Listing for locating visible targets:
++++

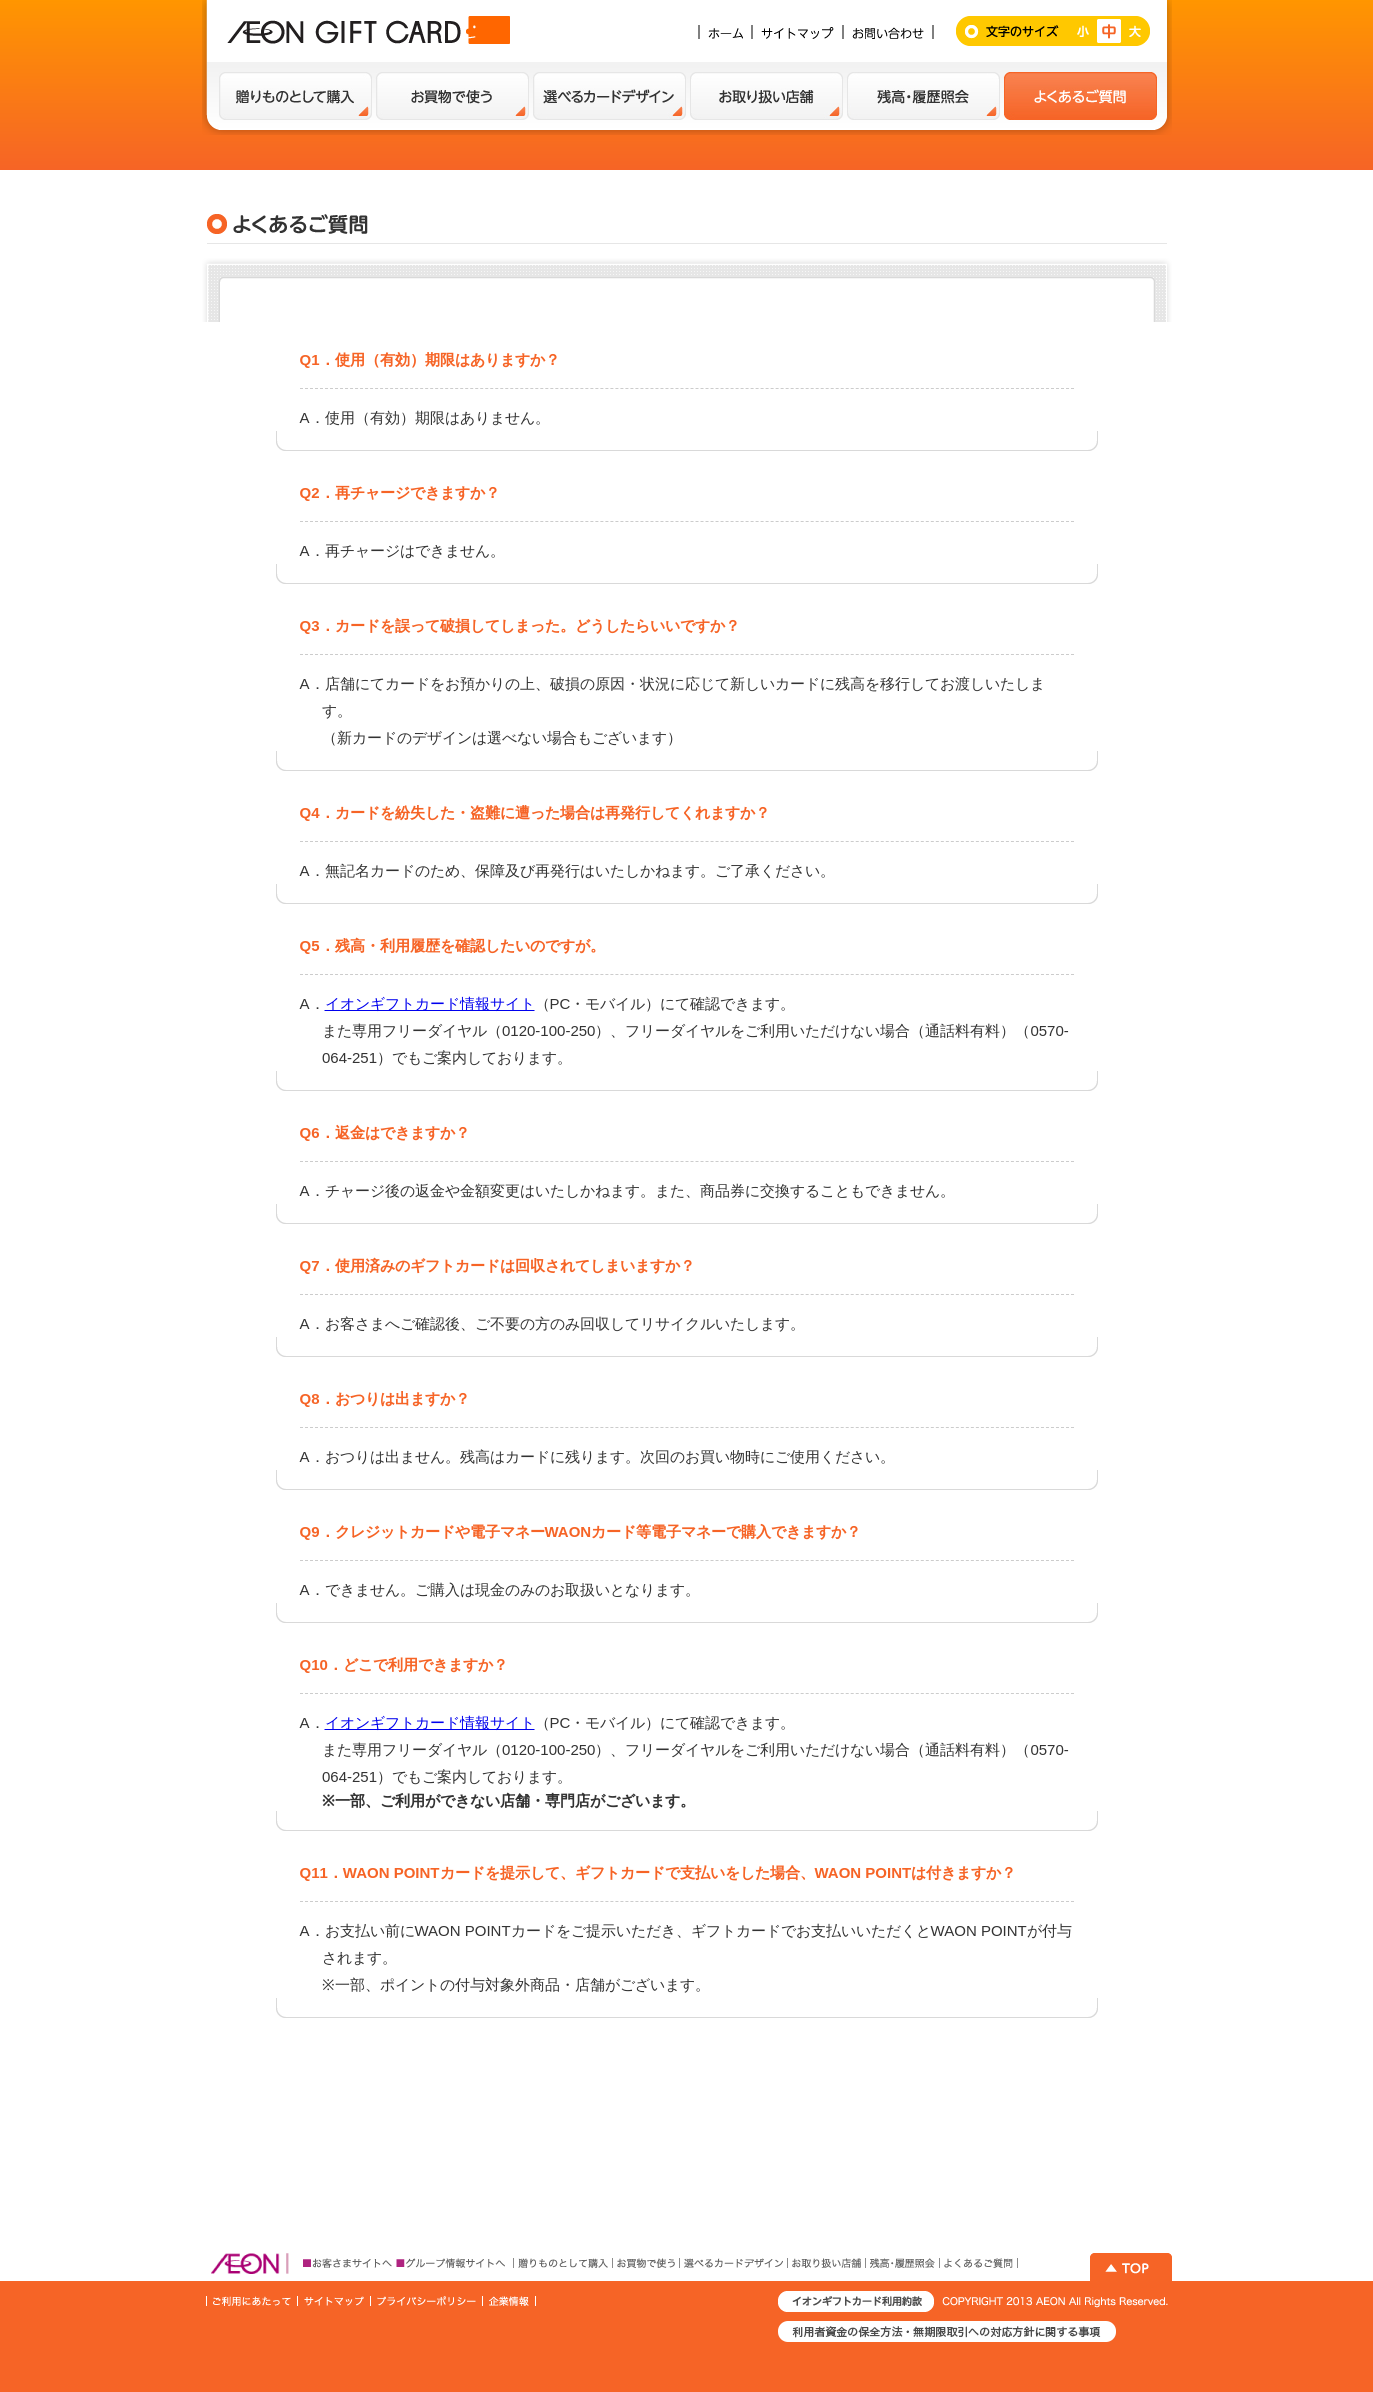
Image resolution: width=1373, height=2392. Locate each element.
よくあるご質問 (1080, 96)
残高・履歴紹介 (923, 96)
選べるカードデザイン (609, 96)
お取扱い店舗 (766, 96)
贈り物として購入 (295, 96)
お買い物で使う (452, 96)
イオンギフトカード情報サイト (430, 1003)
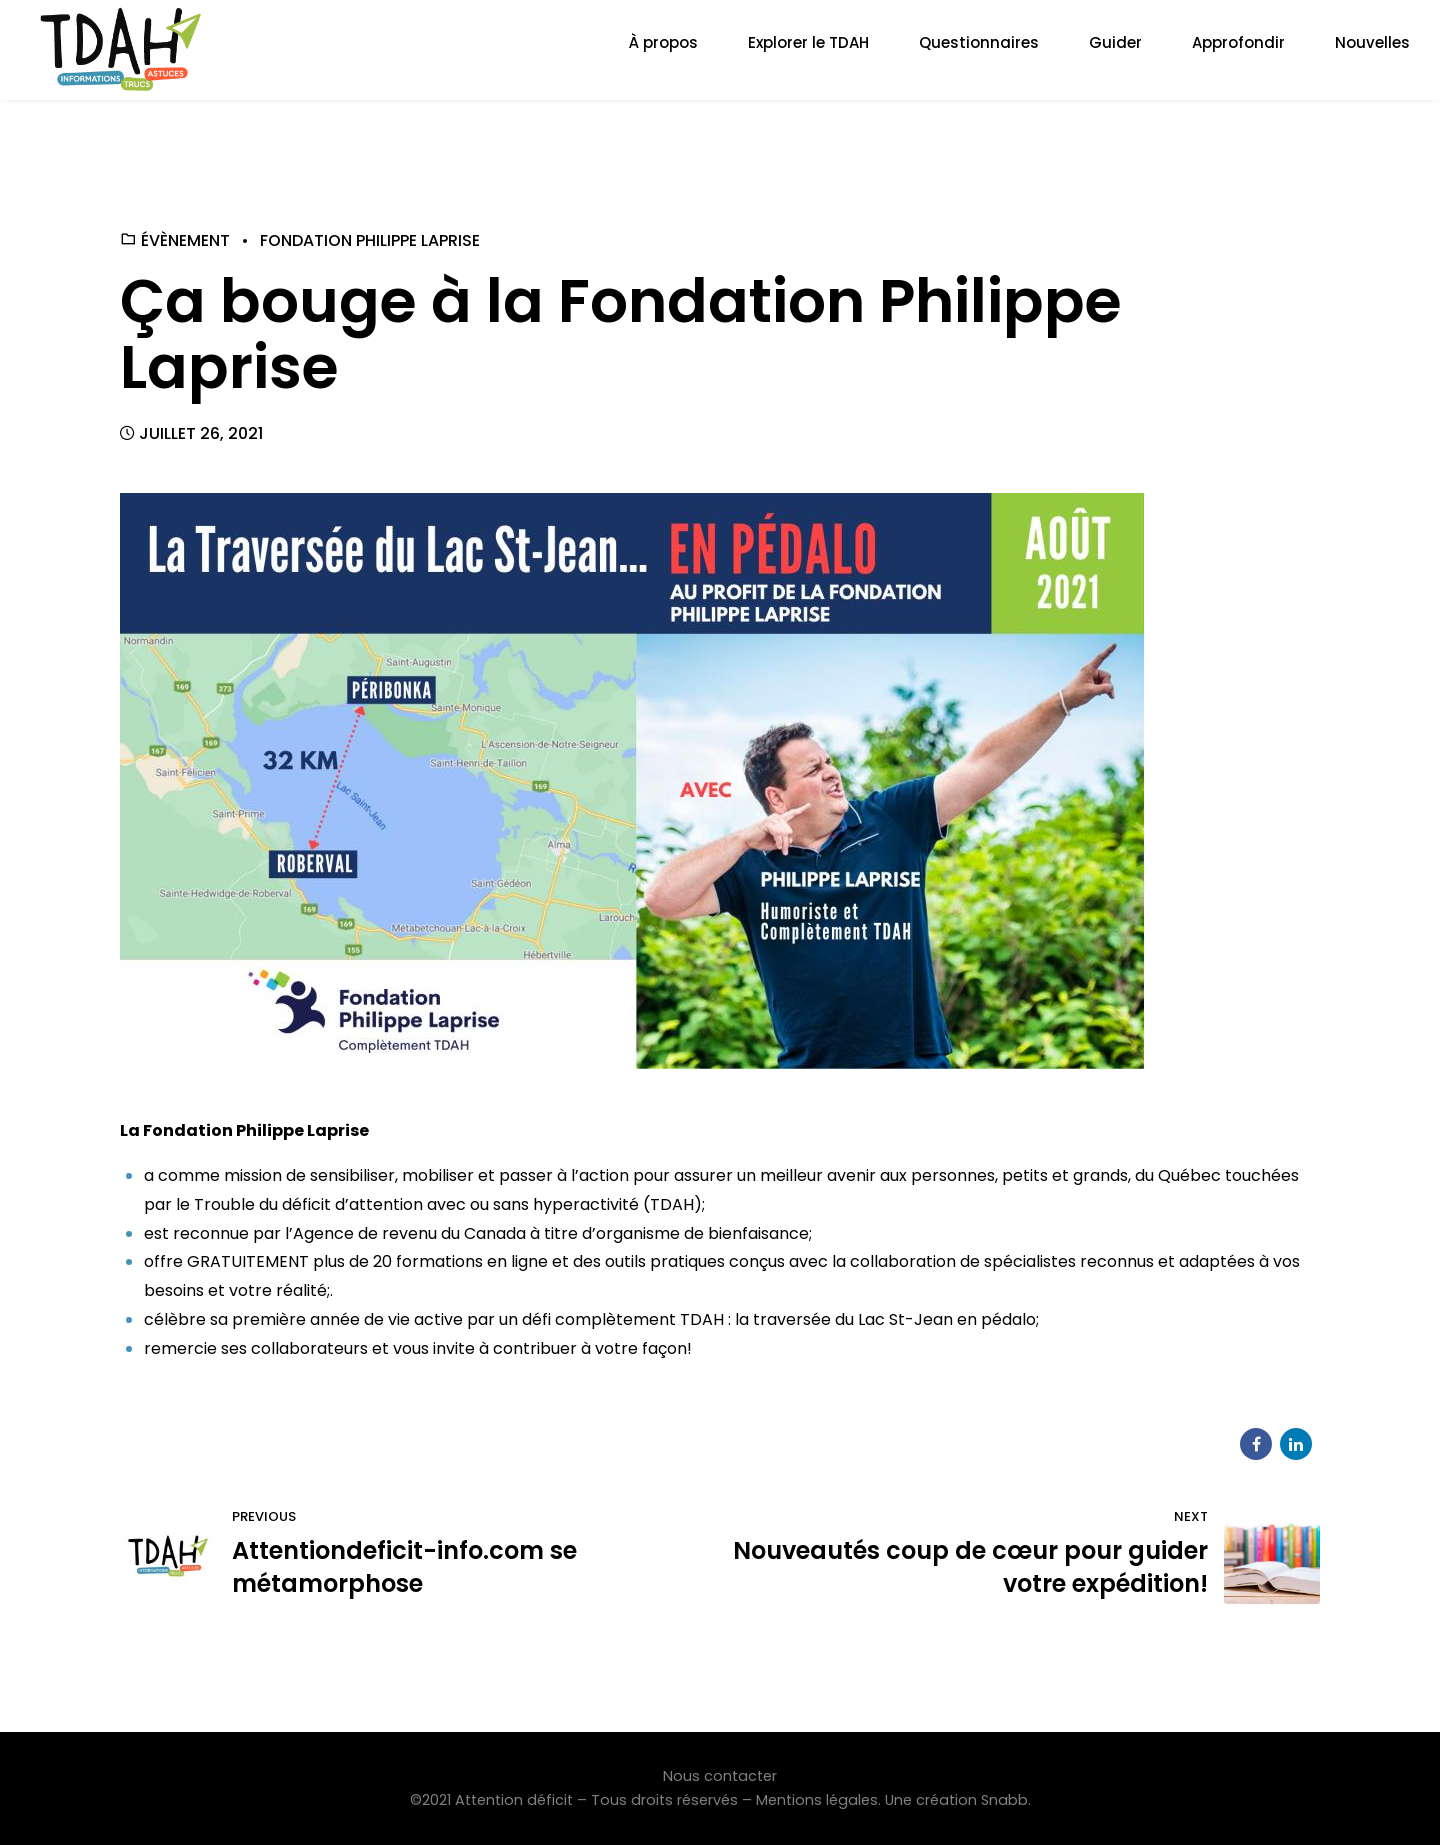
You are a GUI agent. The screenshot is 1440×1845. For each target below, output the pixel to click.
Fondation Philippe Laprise (370, 240)
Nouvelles (1372, 42)
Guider (1115, 42)
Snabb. (1006, 1800)
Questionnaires (979, 42)
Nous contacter (720, 1776)
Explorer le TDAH (808, 42)
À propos (663, 42)
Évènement (185, 240)
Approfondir (1238, 42)
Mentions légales (817, 1800)
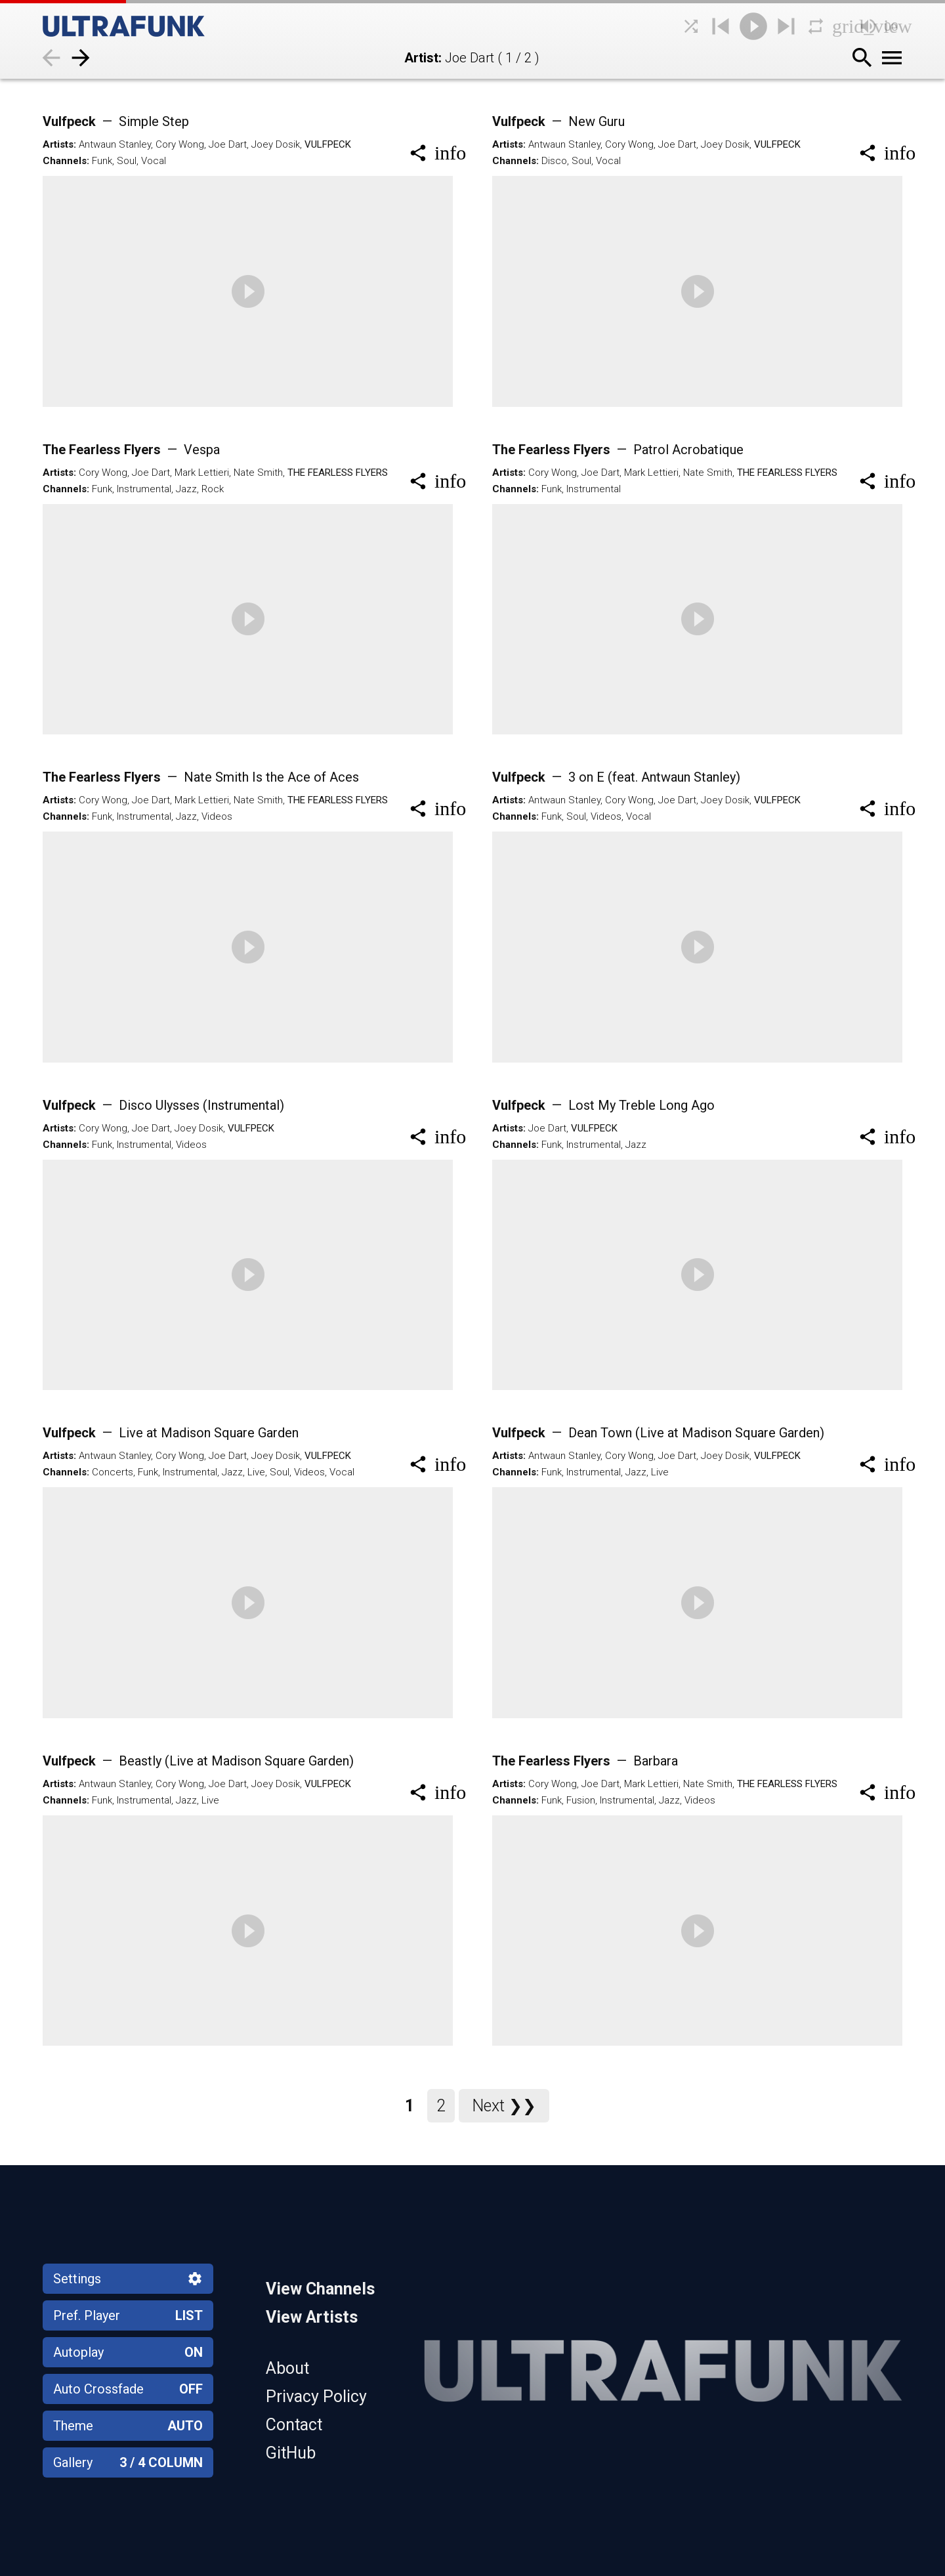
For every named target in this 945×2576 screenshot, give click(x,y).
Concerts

++++

## [Your task]
Reproduce the full listing above word for word, but leave out every picture.

## [Answer to the problem]
Image resolution: width=1373, height=2392. Locate each element.
よくあるご質問 (1080, 96)
残高・履歴紹介 (923, 96)
選べるカードデザイン (609, 96)
お取扱い店舗 (766, 96)
贈り物として購入 (295, 96)
お買い物で使う (452, 96)
イオンギフトカード情報サイト (430, 1003)
You are a GUI agent. The screenshot is 1440×1845. For each target below, output the pixel to click.
Fondation Philippe Laprise (370, 240)
Nouvelles (1372, 42)
Guider (1115, 42)
Snabb. (1006, 1800)
Questionnaires (979, 42)
Nous contacter (720, 1776)
Explorer le TDAH (808, 42)
À propos (663, 42)
Évènement (185, 240)
Approfondir (1238, 42)
Mentions légales (817, 1800)
For every named target in this 945×2576 screenshot, give click(x,y).
Concerts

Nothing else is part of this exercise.